● **提供抜粋**:
---

えーと、「ゴールドフィッシュだより」の200号記念企画は、またしても間に合
いませんでした。ごめんなさい!

ちかこさんの「予定は未定!? 〜 スカウスハウス・ツアー2011同行記」も今週は
お休みです。

これでは掲載原稿がゼロになってしまう…ということで、僕が「利物浦日記
2010」の続きを書きました。去年のツアーでペニーレーンやストロベリー・
フィールドを訪ねたときのエピソードです。
今考えると、僕がストロベリー・フィールドの門のオリジナルを見たのは、あれ
が最後でした。ううさびしいなあ…というか、「なんでレプリカなんか作るん
じゃあほー!」と、あらためて怒りがこみ上げてきます。

レプリカといえば…。
<ジャカランダ>の地下にある壁画。
スチュアート・サトクリフとジョン・レノンが描いた(と言われる)あの壁画は、
レプリカです。
オリジナルと思っている人がけっこういるんですけど、あんなに湿気の多い場所
で、1950年代に描かれた絵が、あの状態で残っているなんてあり得ません。そう
ですよね?
1996年のリオープンにあたって、ぼろぼろだったオリジナルは一部を残してす
べて剥ぎ取られました。そして同じ場所に、レプリカの絵がペイントされたので
す。

壁に残されたオリジナルは、ほんのLPレコード1枚半ほどの大きさです。階段
を降りてすぐのところにあります。

---

● **参照資料**:
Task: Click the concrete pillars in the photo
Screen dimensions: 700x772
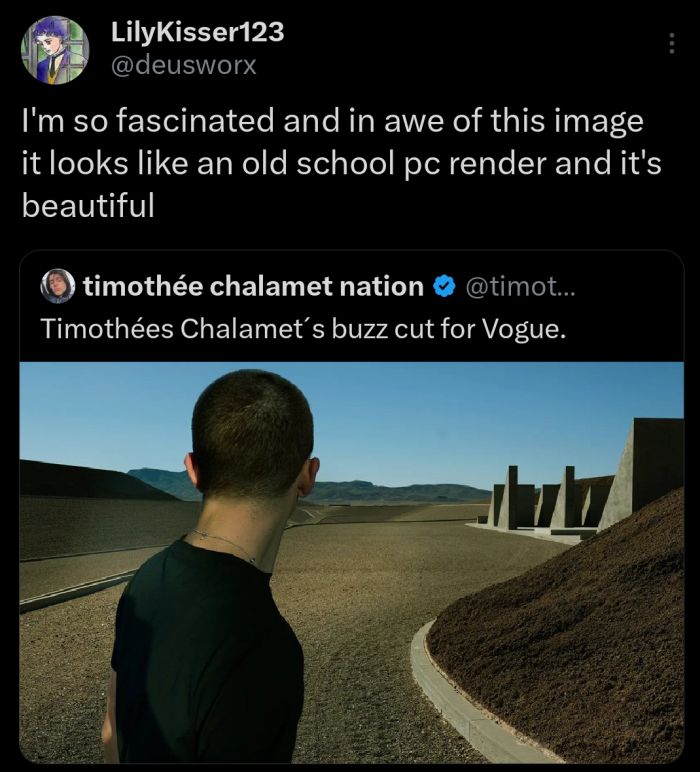Action: point(545,497)
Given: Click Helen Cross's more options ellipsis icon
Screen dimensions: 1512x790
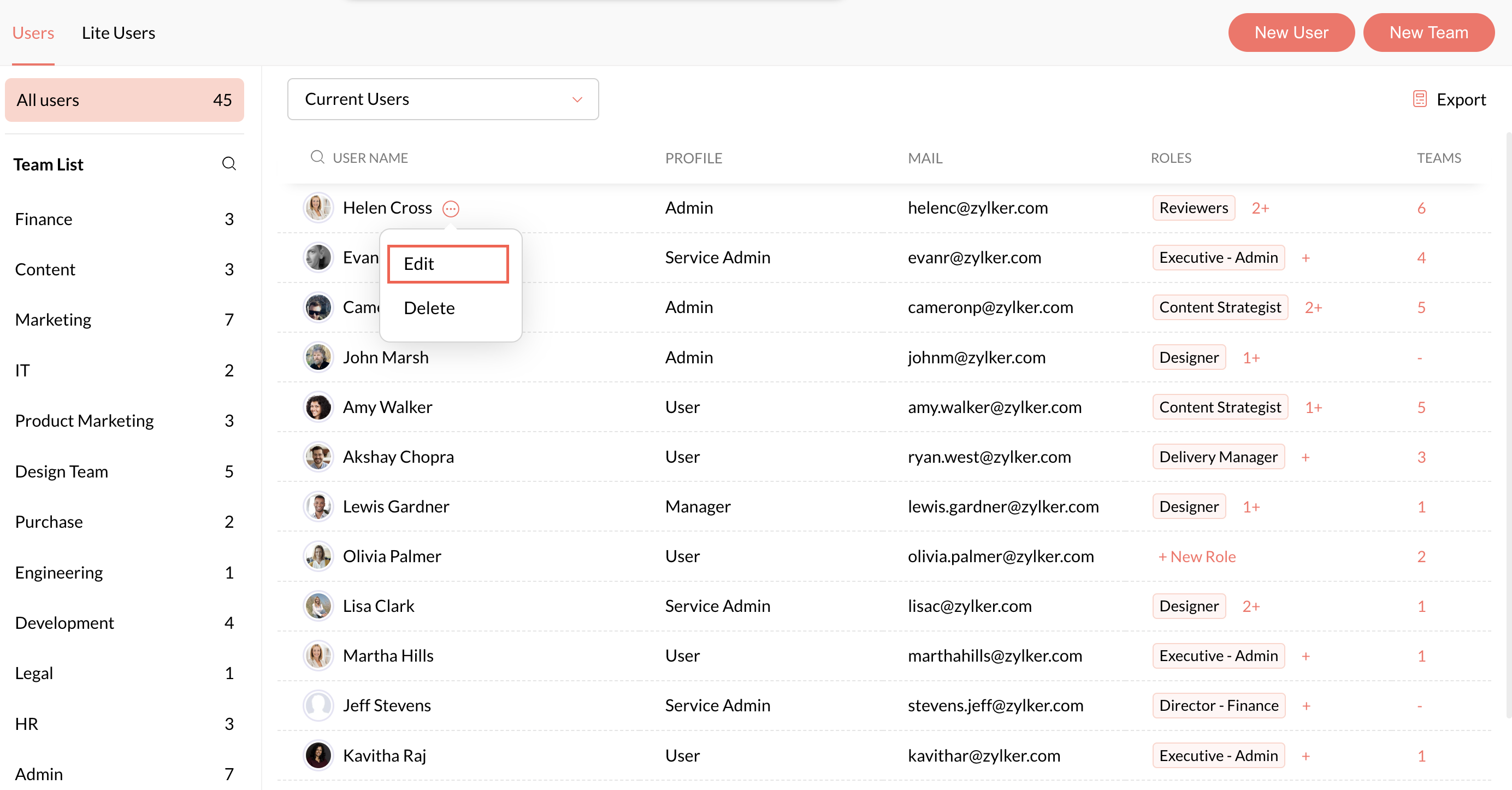Looking at the screenshot, I should pos(451,208).
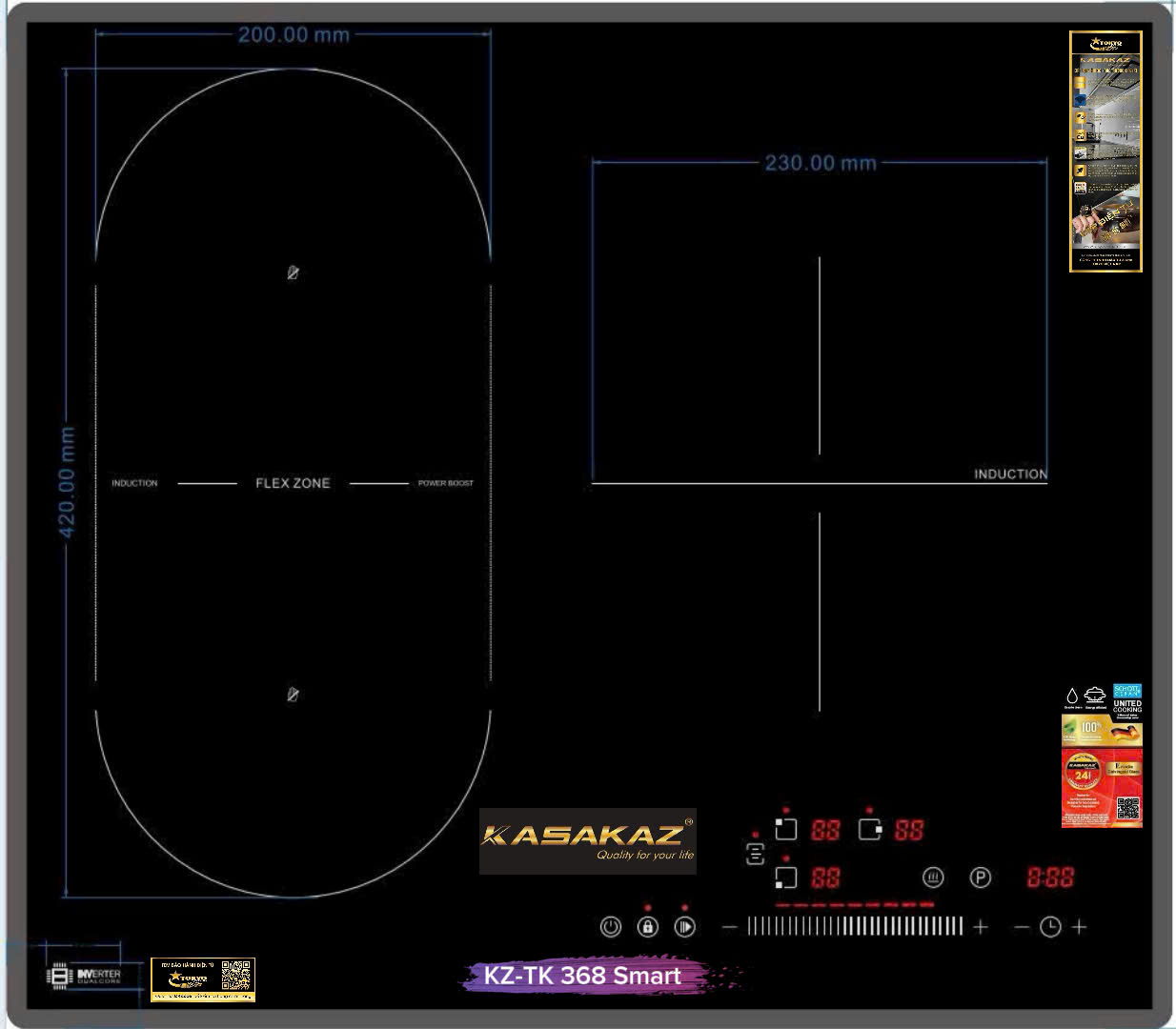Click the Tokyo warranty QR sticker
The width and height of the screenshot is (1176, 1029).
[202, 979]
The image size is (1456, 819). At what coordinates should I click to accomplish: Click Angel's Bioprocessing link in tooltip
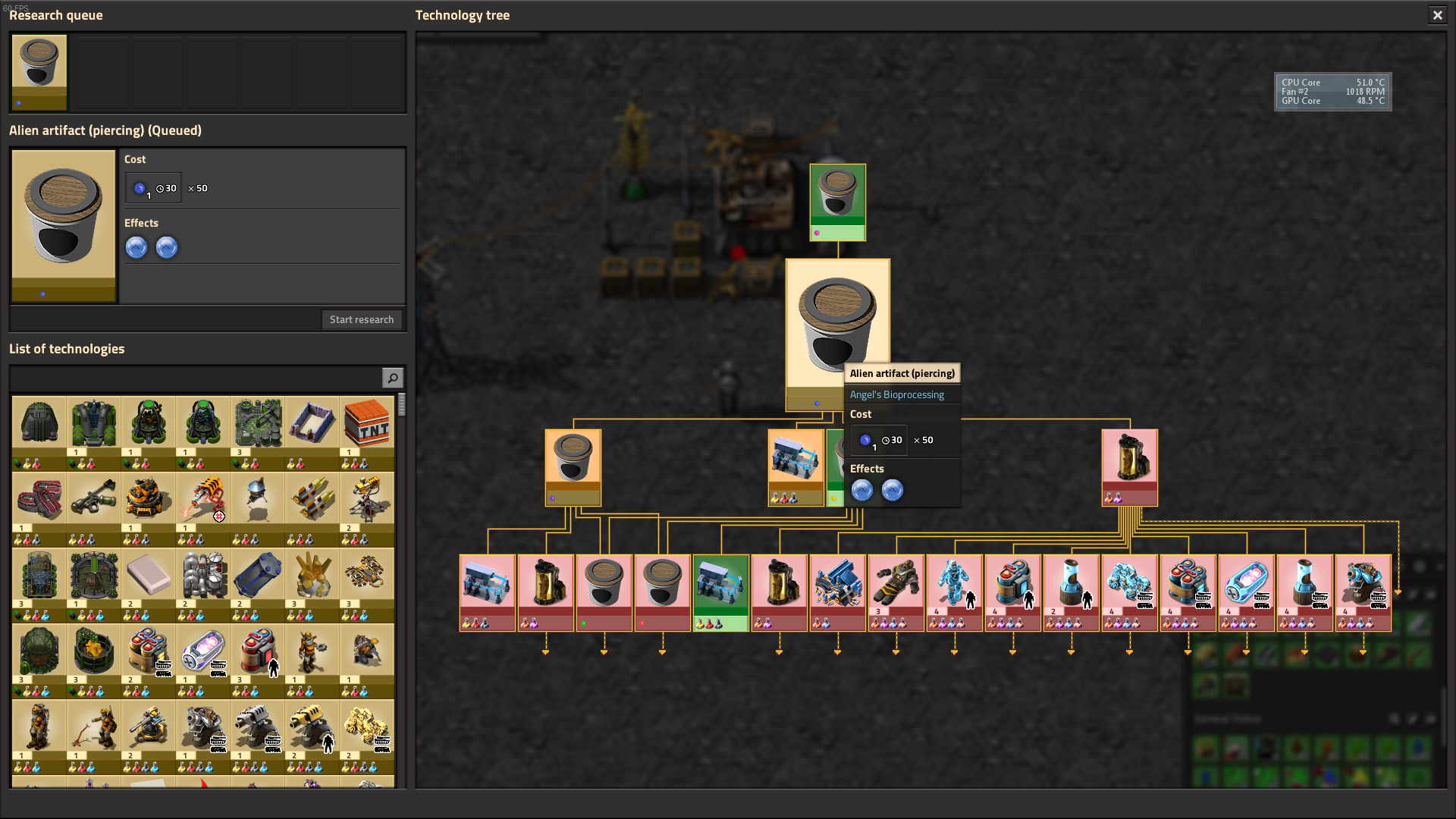click(x=896, y=394)
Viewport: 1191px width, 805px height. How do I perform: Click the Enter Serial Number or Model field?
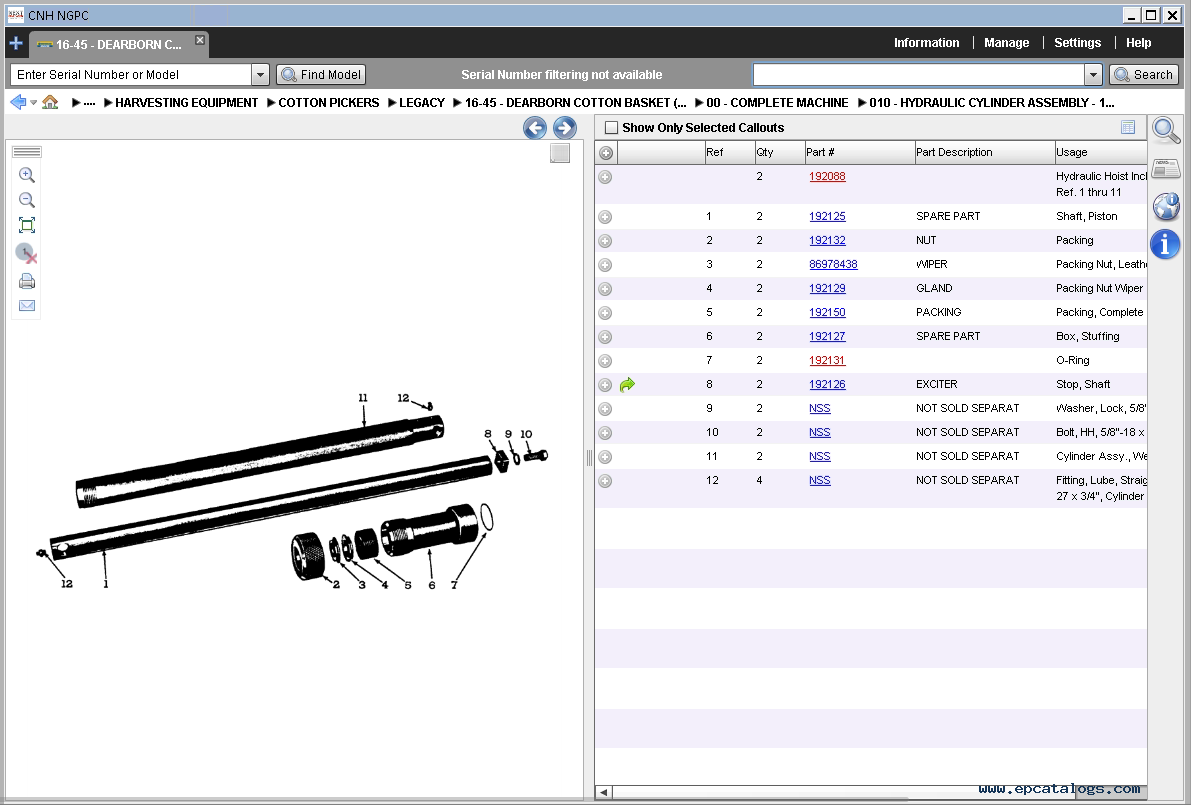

---

● **課題要件**:
提供抜粋の記述に基づき、次の問いに答えよ。
1. 今週休載となっている、ちかこさんの連載のタイトルは何か。
2. <ジャカランダ>の地下の壁画について、オリジナルが一部を残して剥ぎ取られたのは何年のリオープンにあたってか。
3. 壁に残されたオリジナルの大きさは、何にたとえて示されているか。

● **記述回答**:
1. 「予定は未定!? 〜 スカウスハウス・ツアー2011同行記」
2. 1996年
3. LPレコード1枚半ほど